Segment Open

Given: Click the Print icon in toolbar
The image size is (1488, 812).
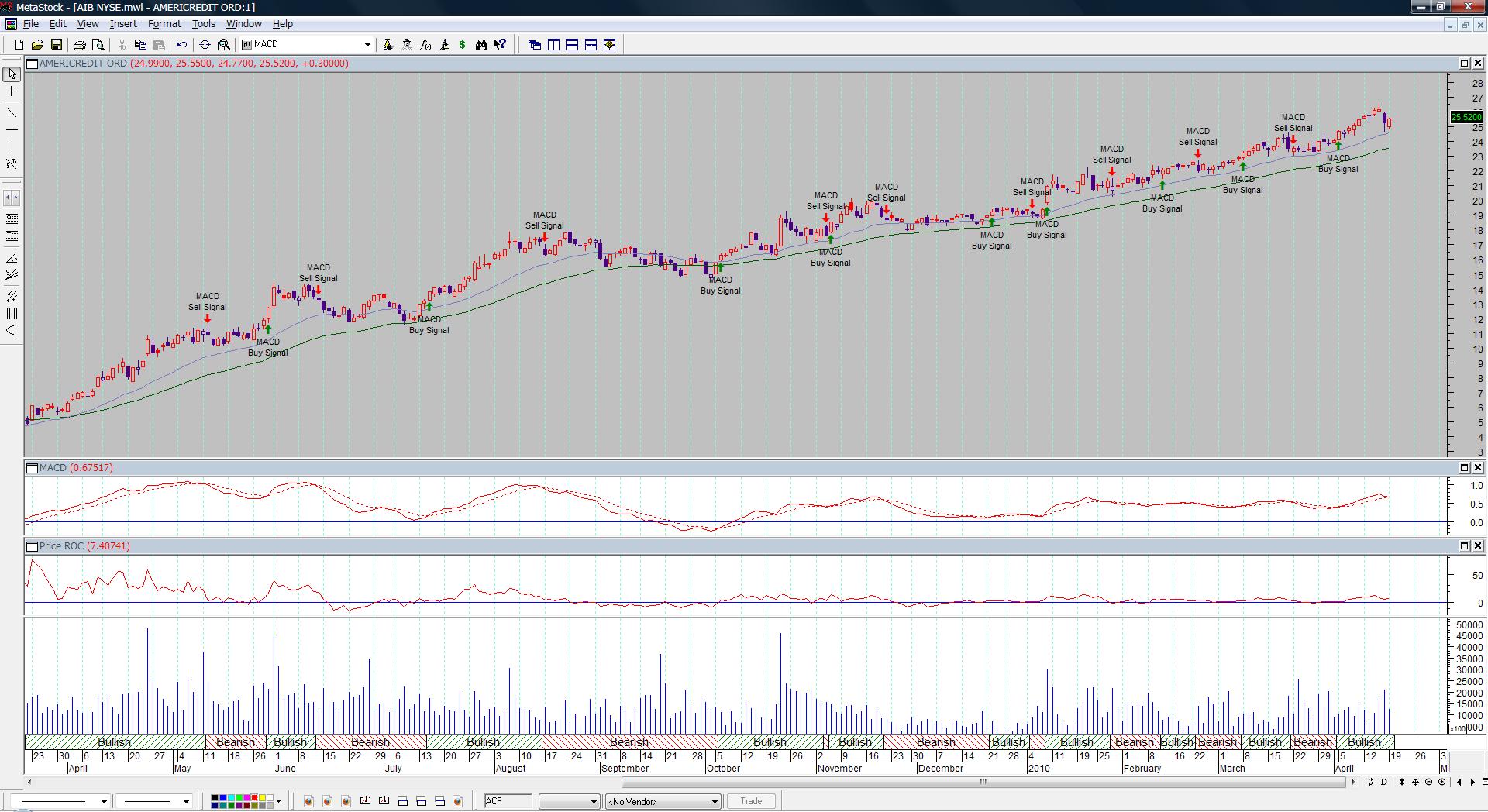Looking at the screenshot, I should [79, 45].
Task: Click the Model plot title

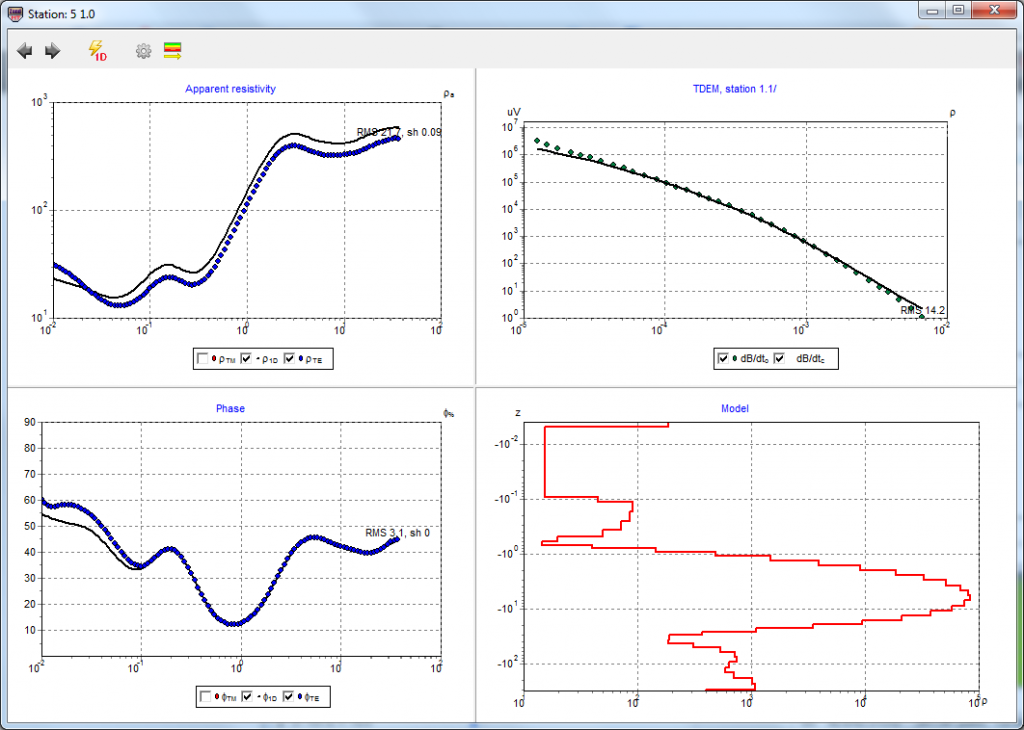Action: [735, 408]
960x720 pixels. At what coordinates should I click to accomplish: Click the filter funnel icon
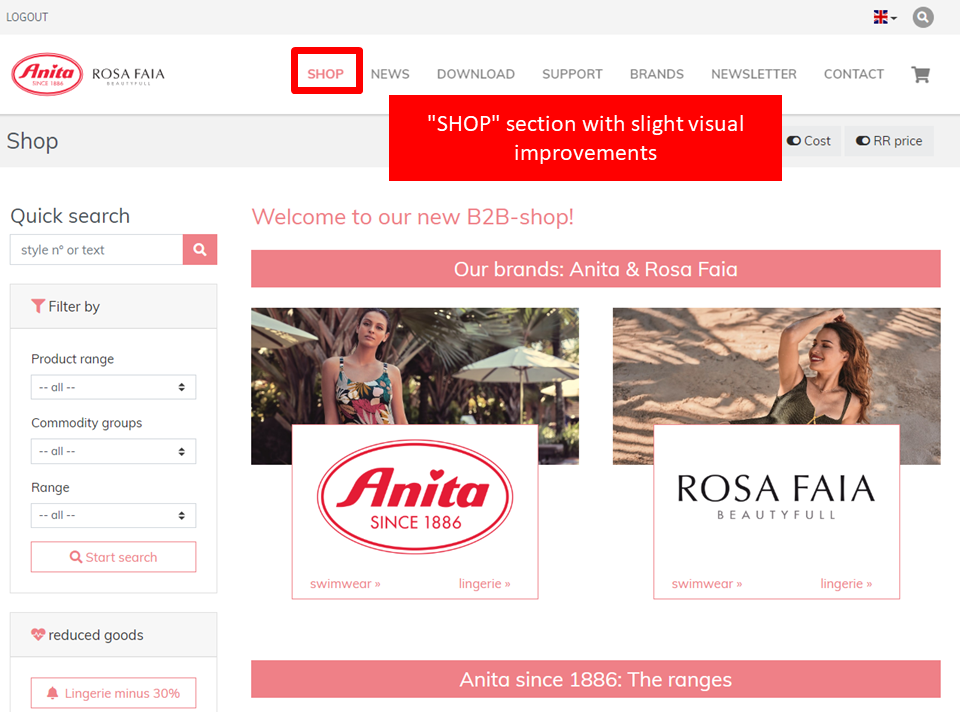[x=38, y=307]
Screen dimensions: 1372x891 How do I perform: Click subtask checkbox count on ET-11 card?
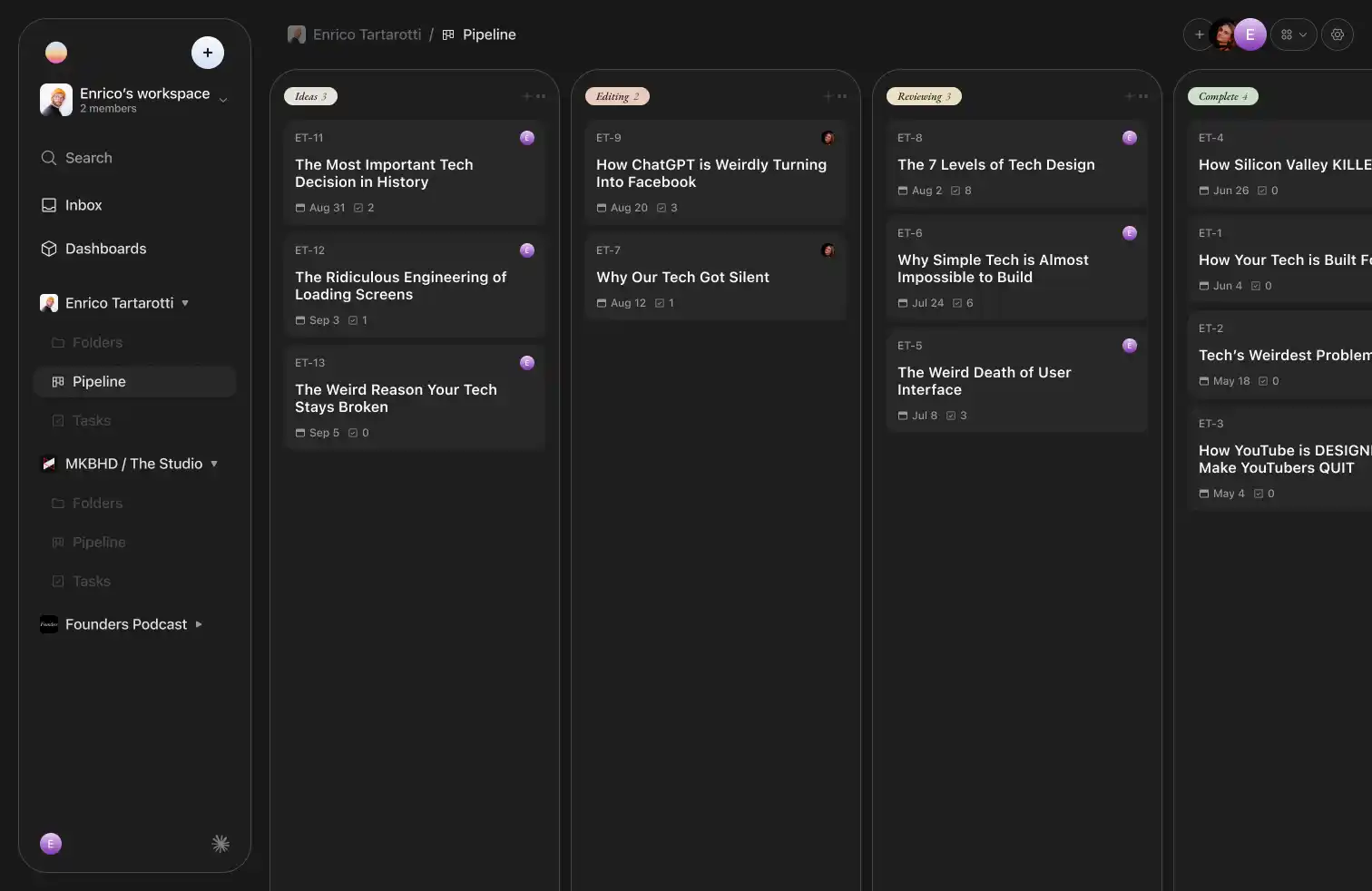[364, 208]
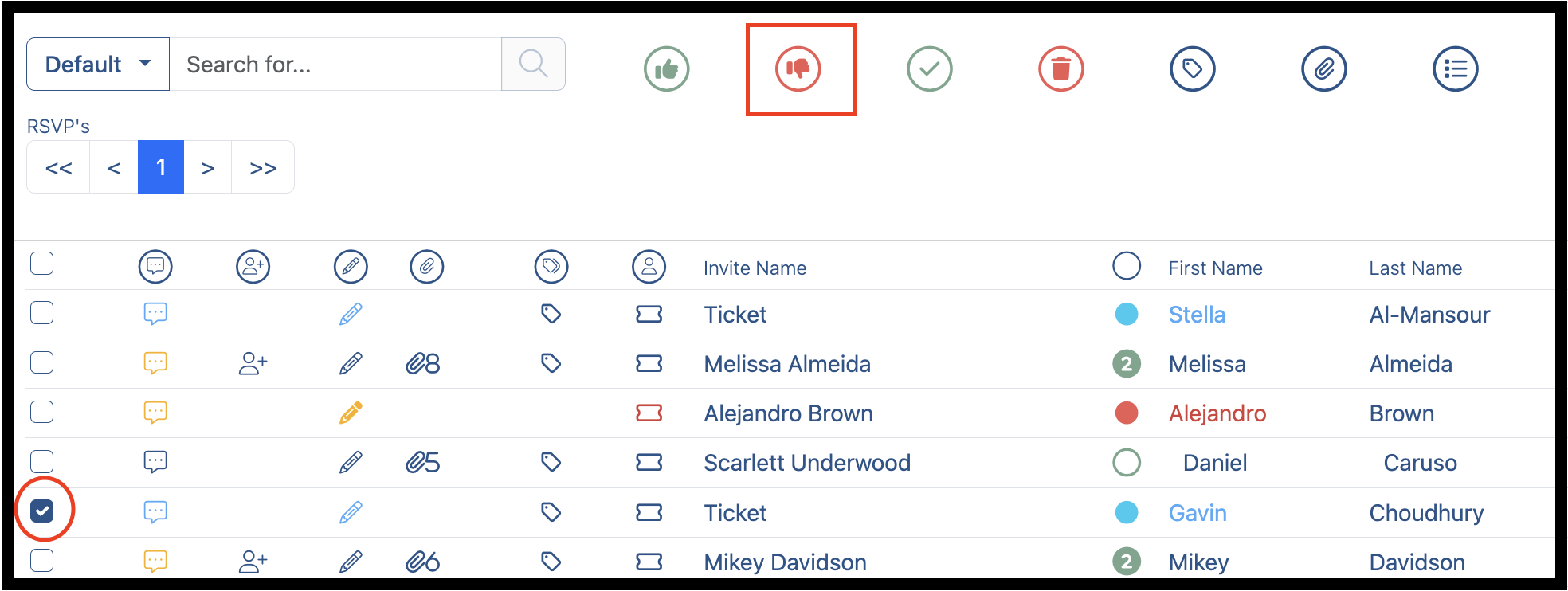
Task: Click the paperclip attachment toolbar icon
Action: (x=1323, y=69)
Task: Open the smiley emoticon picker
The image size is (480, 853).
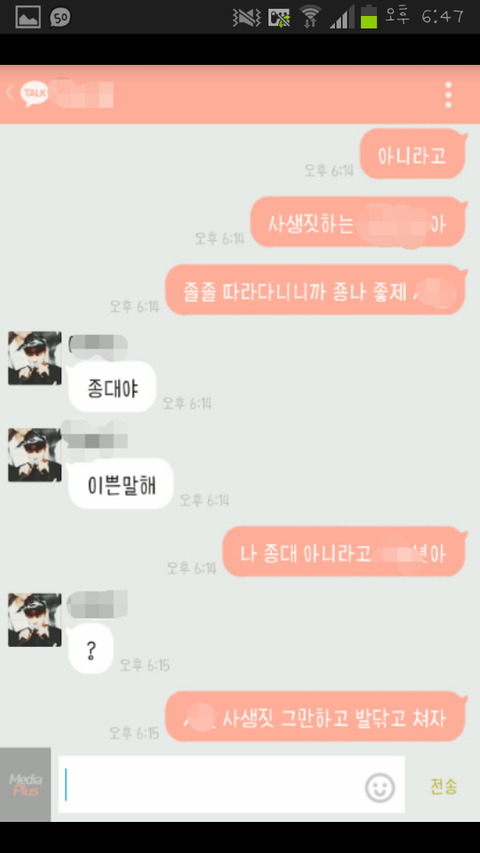Action: point(379,787)
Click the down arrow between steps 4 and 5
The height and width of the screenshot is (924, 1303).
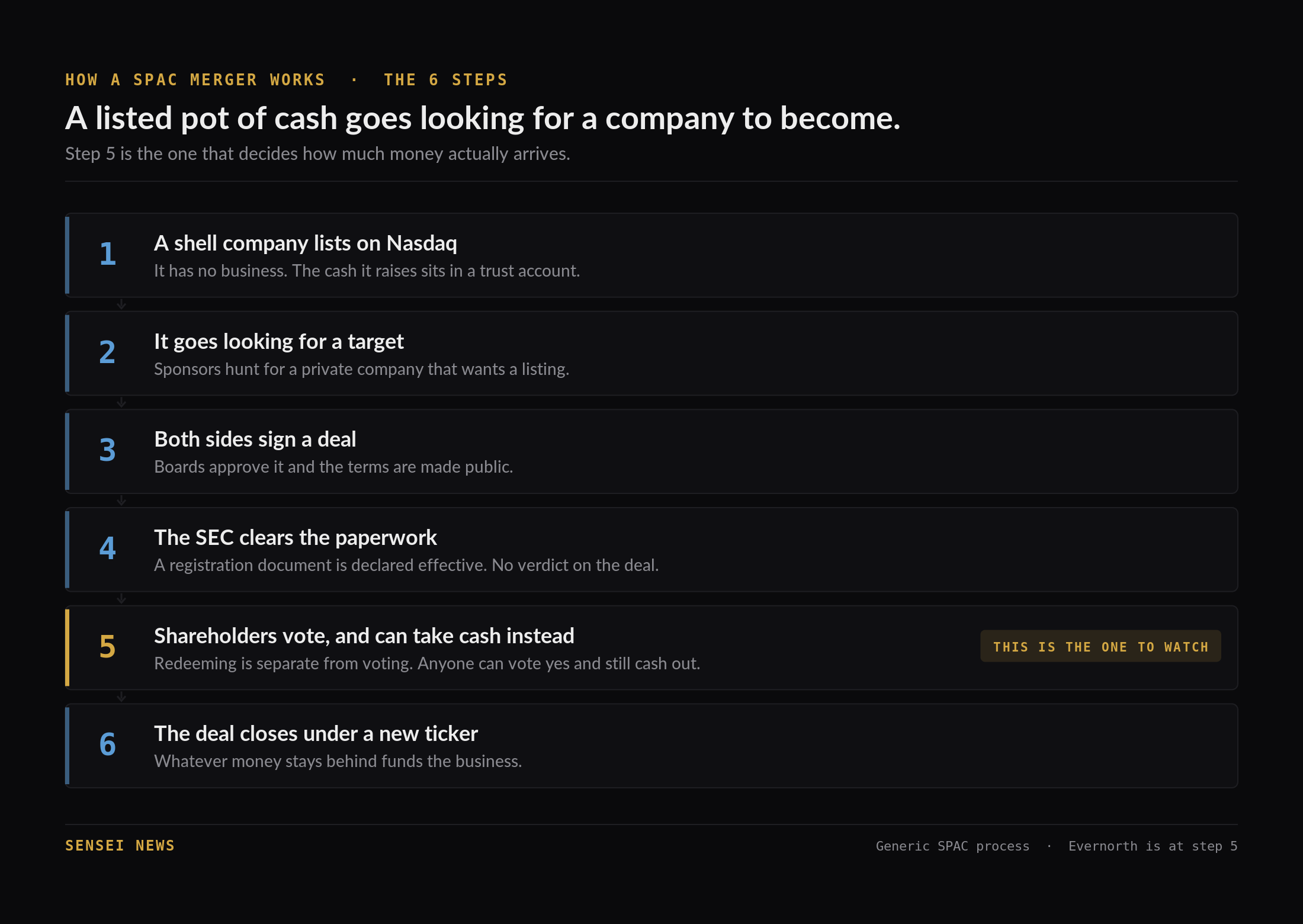(121, 599)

Segment Closed

▶ **PROBLEM**
Transcribe all of the data above exactly; no picture belongs in the copy.

▶ **FINAL ANSWER**
Given: Click the Print icon in toolbar
The image size is (1488, 812).
Looking at the screenshot, I should [79, 45].
Task: Click the Model plot title

Action: [735, 408]
960x720 pixels. At what coordinates should I click to accomplish: Click the filter funnel icon
[x=38, y=307]
Screen dimensions: 1372x891 How do I perform: Click subtask checkbox count on ET-11 card?
[364, 208]
Task: Click the paperclip attachment toolbar icon
Action: (x=1323, y=69)
Task: Open the smiley emoticon picker
The image size is (480, 853).
Action: point(379,787)
Click the down arrow between steps 4 and 5
The height and width of the screenshot is (924, 1303).
(121, 599)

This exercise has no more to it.